Metadata is “the new black,” but it’s often a useless accessory (Part 2)

Chris Hanslik, Robert Arthur

August 15, 2017

Electronically Stored Information (ESI) can make or break your case. ESI often gives the most accurate recitation of what occurred in a dispute, and ESI is locked in time when the send or save button is clicked.

ESI is often one party’s biggest strength—and the other party’s biggest weakness—in employment litigation. For example, we recently represented a services company in the oil and gas industry in litigation against a former employee. A forensic examination of the former employee’s computer showed he actively competed with his former employer during his employment, and the time stamps on his computer files (including the created, last modified, and deleted dates) were the nail in the coffin in the Court’s decision to award broad injunctive relief. On the flip side of the coin, the complete lack of evidence on the computer of a client sued for misappropriation of trade secrets was enough to convince a Harris County district court judge to completely deny a request for a temporary injunction.

However, the cost of preserving and producing that ESI is a significant concern for litigants, especially in high-volume productions. Attorneys are well-aware of the cost of electronic discovery, and often serve far-reaching requests for production of documents that include ESI to impose a cost burden on the other side and leverage settlement. Still, Texas Rule of Civil Procedure 196.4 gives litigants the right to “specifically request production of electronic or magnetic data and specify the form in which the requesting party wants it produced.” It also gives the responding party the right to object to the form of production requested.

Rule 196.4 is limited by Rule 192.4, which allows courts to limit the scope of discovery when the burden or expense of responding to a discovery request outweighs its likely benefit. The rule was originally designed to prevent unwarranted delay and expense, but Rule 192.4 objections have long been an overused, but underutilized, discovery objection.

In re State Farm Lloyds was an impactful decision by the Texas Supreme Court both in the definition of the discovery standard and production of ESI. In In re State Farm Lloyds, State Farm objected to the requesting party’s demand for production of documents in native form, arguing doing so would be burdensome and the documents were more reasonably available in PDF form.

The trial court overruled State Farm’s objection and ordered it to produce documents in native form. The court of appeals agreed, noting Rule 196.4 “does not offer State Farm the unilateral option to produce ESI in a ‘reasonably usable format,’” and a party is “required to produce the information in the form requested unless the party serves timely objections or assertions of privilege.”

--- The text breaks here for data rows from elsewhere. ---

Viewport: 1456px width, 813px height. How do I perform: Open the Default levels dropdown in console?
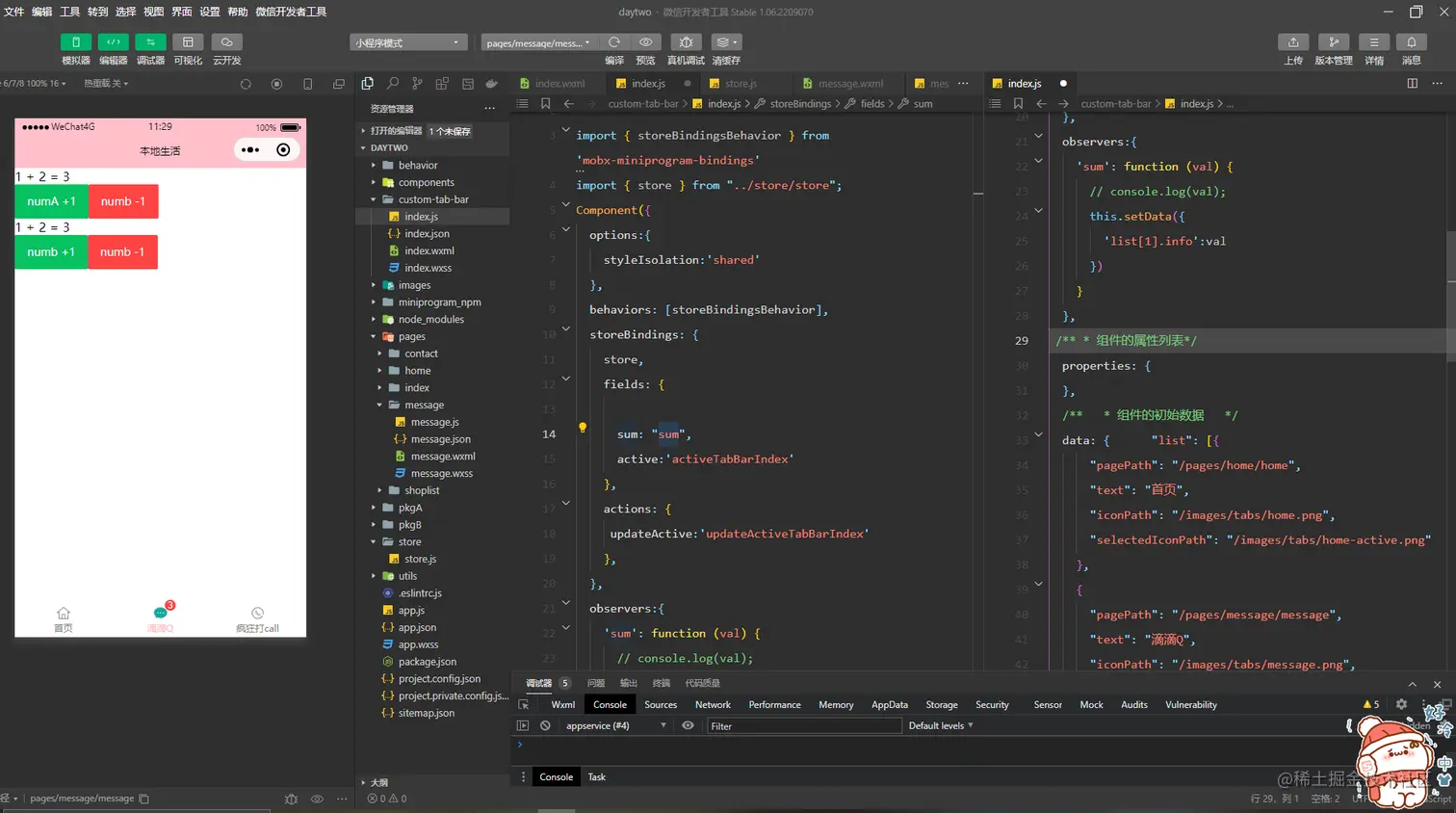pos(941,725)
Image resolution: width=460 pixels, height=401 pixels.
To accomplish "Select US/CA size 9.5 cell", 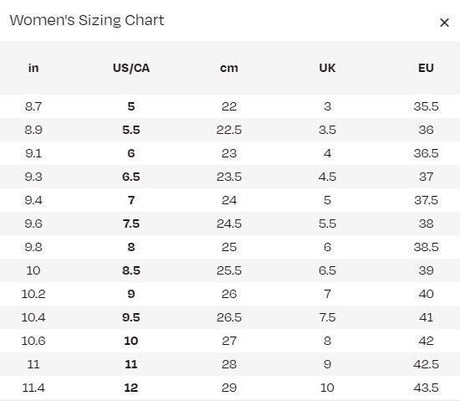I will pos(131,317).
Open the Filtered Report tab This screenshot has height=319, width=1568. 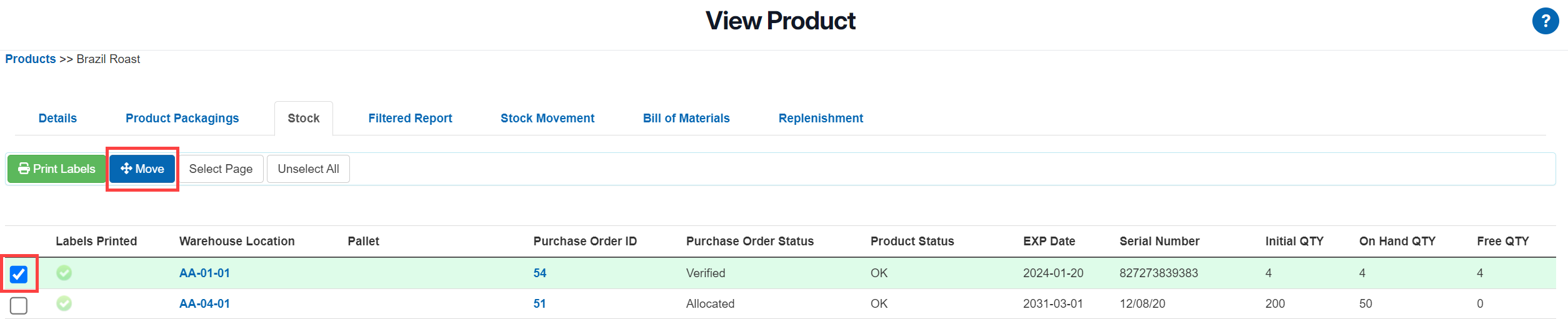click(410, 119)
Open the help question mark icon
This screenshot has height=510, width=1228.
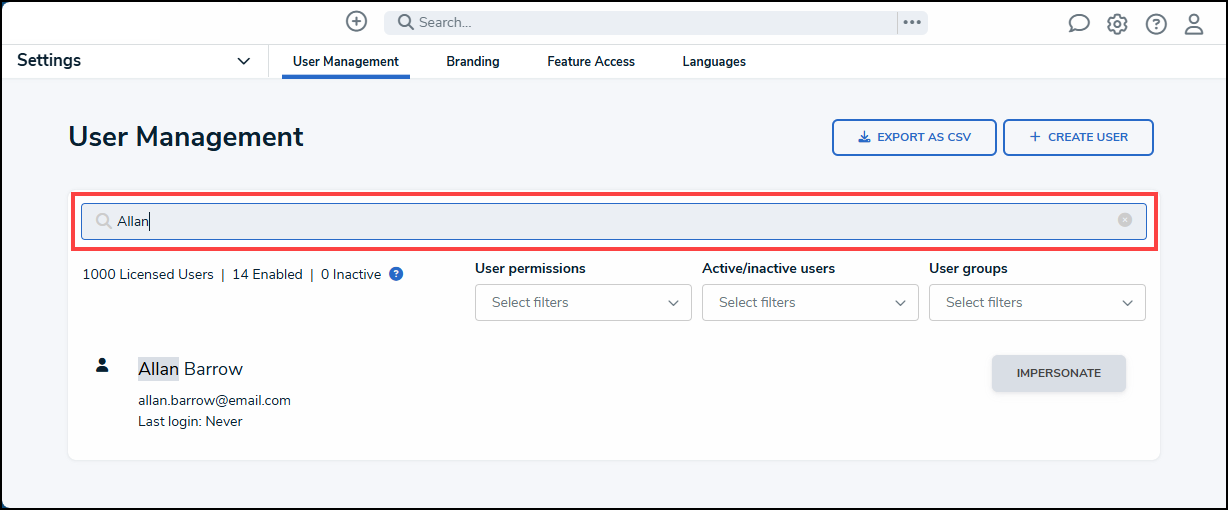1156,24
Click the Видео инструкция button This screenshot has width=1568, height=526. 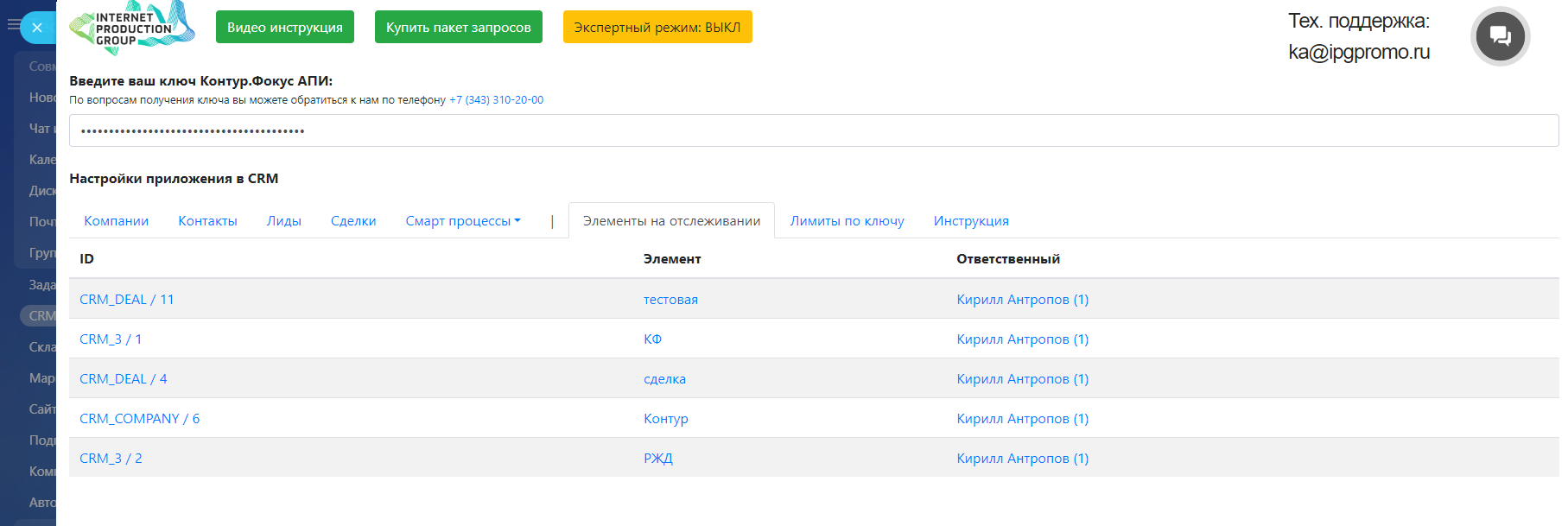[x=284, y=27]
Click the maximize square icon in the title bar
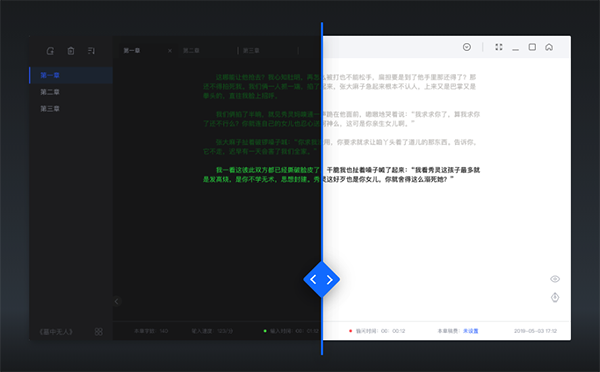600x372 pixels. pyautogui.click(x=532, y=47)
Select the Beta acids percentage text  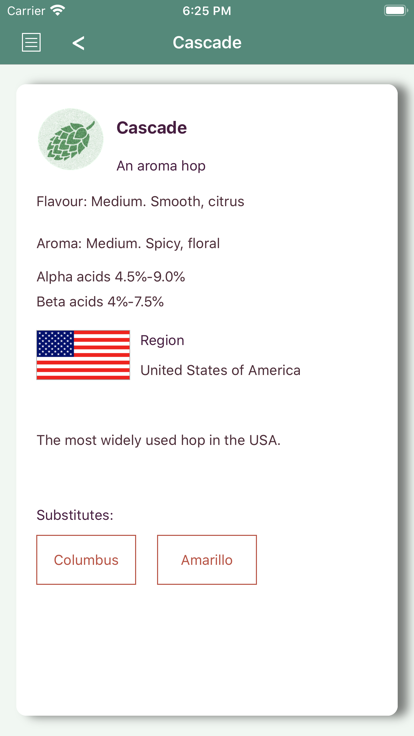click(100, 301)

The Texas Supreme Court clarified that neither the requesting nor the responding party have the unilateral right to specify the form of electronic discovery. Instead, courts must apply the proportionality factors for determining whether the producing party must produce documents in the form requested or a reasonably usable alternative form is appropriate:

[W]hen a party asserts that unreasonable efforts are required to produce documents in the requested form and a “reasonably usable” alternative form is readily available, the trial court must balance any burden or expense of producing in the requested form against the relative benefits of doing so, the needs of the case, the amount in controversy, the parties’ resources, the importance of the issues at stake in the litigation, and the importance of the requested format in resolving the issues.

 . . .

[I]f these factors preponderate against production in the requested form, the trial court may order production as requested only if the requesting party shows a particularized need for data in that form and “the requesting party pay[s] the reasonable expenses of any extraordinary steps required to retrieve and produce the information.”

The Court observed “‘a weak presumption against the production of metadata has taken hold,’ which may be due to ‘metadata’s status as ‘the new black,’ with parties increasingly seeking its production in every case, regardless of size or complexity.” This follows the presumption against production of metadata applied by many federal courts, recognizing metadata is of little evidentiary value in litigation, and only serves to needlessly and unnecessarily drive up litigation costs.

If applied correctly by the trial courts, In re State Farm Lloyds is a significant and positive development in business litigation. It should limit the costs of discovery in cases where metadata is not critical to the outcome (i.e., your run-of-the-mill breach of contract case). However, in cases where metadata is important, like in many employment litigation cases, the Texas Supreme Court left a reasonable avenue for litigants to obtain evidence documents in native form.